### TASK STATEMENT
Print each line of the material again, keeping everything exact.

### RECORDS TO USE

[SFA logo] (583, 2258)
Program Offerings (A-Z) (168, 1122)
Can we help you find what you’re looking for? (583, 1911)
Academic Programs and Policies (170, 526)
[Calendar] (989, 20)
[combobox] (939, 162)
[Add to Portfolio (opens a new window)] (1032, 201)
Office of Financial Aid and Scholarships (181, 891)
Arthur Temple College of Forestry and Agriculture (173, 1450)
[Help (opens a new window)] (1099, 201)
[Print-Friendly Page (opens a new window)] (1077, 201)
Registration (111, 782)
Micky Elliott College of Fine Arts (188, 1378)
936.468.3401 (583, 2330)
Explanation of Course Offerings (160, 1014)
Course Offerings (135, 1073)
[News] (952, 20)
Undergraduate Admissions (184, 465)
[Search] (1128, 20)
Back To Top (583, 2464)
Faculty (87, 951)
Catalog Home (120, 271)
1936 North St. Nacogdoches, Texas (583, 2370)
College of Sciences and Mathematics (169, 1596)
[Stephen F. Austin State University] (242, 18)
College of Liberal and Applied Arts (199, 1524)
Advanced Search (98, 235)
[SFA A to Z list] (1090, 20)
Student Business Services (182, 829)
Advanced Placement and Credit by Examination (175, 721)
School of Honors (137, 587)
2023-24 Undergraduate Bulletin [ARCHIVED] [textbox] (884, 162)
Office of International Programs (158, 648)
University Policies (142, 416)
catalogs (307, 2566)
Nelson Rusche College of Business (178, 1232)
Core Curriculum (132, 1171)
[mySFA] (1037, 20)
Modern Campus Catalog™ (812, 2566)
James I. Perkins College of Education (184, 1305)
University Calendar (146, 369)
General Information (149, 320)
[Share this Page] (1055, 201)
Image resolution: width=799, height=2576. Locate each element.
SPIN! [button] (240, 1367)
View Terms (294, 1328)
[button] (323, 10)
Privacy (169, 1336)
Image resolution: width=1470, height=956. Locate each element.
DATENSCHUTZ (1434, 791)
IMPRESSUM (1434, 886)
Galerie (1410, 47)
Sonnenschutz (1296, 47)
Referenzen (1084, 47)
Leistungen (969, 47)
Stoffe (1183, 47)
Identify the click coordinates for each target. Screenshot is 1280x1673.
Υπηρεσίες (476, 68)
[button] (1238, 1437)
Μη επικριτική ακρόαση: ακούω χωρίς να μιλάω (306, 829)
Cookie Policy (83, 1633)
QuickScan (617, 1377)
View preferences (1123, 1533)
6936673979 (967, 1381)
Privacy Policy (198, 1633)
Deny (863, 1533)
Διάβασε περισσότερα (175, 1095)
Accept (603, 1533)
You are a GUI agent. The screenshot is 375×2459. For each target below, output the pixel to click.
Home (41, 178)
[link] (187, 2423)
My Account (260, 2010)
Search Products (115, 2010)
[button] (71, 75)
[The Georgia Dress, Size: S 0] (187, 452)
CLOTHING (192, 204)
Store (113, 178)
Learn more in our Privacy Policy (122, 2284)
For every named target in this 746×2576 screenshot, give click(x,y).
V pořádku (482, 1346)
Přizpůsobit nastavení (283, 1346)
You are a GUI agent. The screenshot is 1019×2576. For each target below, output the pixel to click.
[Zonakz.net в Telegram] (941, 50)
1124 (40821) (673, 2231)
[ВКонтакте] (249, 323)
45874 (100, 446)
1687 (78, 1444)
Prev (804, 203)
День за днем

### SOLUTION TO THIS PROBLEM
[SFA logo] (583, 2258)
Program Offerings (A-Z) (168, 1122)
Can we help you find what you’re looking for? (583, 1911)
Academic Programs and Policies (170, 526)
[Calendar] (989, 20)
[combobox] (939, 162)
[Add to Portfolio (opens a new window)] (1032, 201)
Office of Financial Aid and Scholarships (181, 891)
Arthur Temple College of Forestry and Agriculture (173, 1450)
[Help (opens a new window)] (1099, 201)
[Print-Friendly Page (opens a new window)] (1077, 201)
Registration (111, 782)
Micky Elliott College of Fine Arts (188, 1378)
936.468.3401 (583, 2330)
Explanation of Course Offerings (160, 1014)
Course Offerings (135, 1073)
[News] (952, 20)
Undergraduate Admissions (184, 465)
[Search] (1128, 20)
Back To Top (583, 2464)
Faculty (87, 951)
Catalog Home (120, 271)
1936 North St. Nacogdoches, Texas (583, 2370)
College of Sciences and Mathematics (169, 1596)
[Stephen F. Austin State University] (242, 18)
College of Liberal and Applied Arts (199, 1524)
Advanced Search (98, 235)
[SFA A to Z list] (1090, 20)
Student Business Services (182, 829)
Advanced Placement and Credit by Examination (175, 721)
School of Honors (137, 587)
2023-24 Undergraduate Bulletin [ARCHIVED] [textbox] (884, 162)
Office of International Programs (158, 648)
University Policies (142, 416)
catalogs (307, 2566)
Nelson Rusche College of Business (178, 1232)
Core Curriculum (132, 1171)
[mySFA] (1037, 20)
Modern Campus Catalog™ (812, 2566)
James I. Perkins College of Education (184, 1305)
University Calendar (146, 369)
General Information (149, 320)
[Share this Page] (1055, 201)
Image resolution: width=799, height=2576. Locate each element.
SPIN! [button] (240, 1367)
View Terms (294, 1328)
[button] (323, 10)
Privacy (169, 1336)
Image resolution: width=1470, height=956. Locate each element.
DATENSCHUTZ (1434, 791)
IMPRESSUM (1434, 886)
Galerie (1410, 47)
Sonnenschutz (1296, 47)
Referenzen (1084, 47)
Leistungen (969, 47)
Stoffe (1183, 47)
Identify the click coordinates for each target. Screenshot is 1280x1673.
Υπηρεσίες (476, 68)
[button] (1238, 1437)
Μη επικριτική ακρόαση: ακούω χωρίς να μιλάω (306, 829)
Cookie Policy (83, 1633)
QuickScan (617, 1377)
View preferences (1123, 1533)
6936673979 (967, 1381)
Privacy Policy (198, 1633)
Deny (863, 1533)
Διάβασε περισσότερα (175, 1095)
Accept (603, 1533)
You are a GUI agent. The screenshot is 375×2459. For each target below, output the pixel to click.
Home (41, 178)
[link] (187, 2423)
My Account (260, 2010)
Search Products (115, 2010)
[button] (71, 75)
[The Georgia Dress, Size: S 0] (187, 452)
CLOTHING (192, 204)
Store (113, 178)
Learn more in our Privacy Policy (122, 2284)
For every named target in this 746×2576 screenshot, give click(x,y).
V pořádku (482, 1346)
Přizpůsobit nastavení (283, 1346)
You are a GUI agent. The screenshot is 1019×2576. For each target below, output the pixel to click.
[Zonakz.net в Telegram] (941, 50)
1124 (40821) (673, 2231)
[ВКонтакте] (249, 323)
45874 (100, 446)
1687 (78, 1444)
Prev (804, 203)
День за днем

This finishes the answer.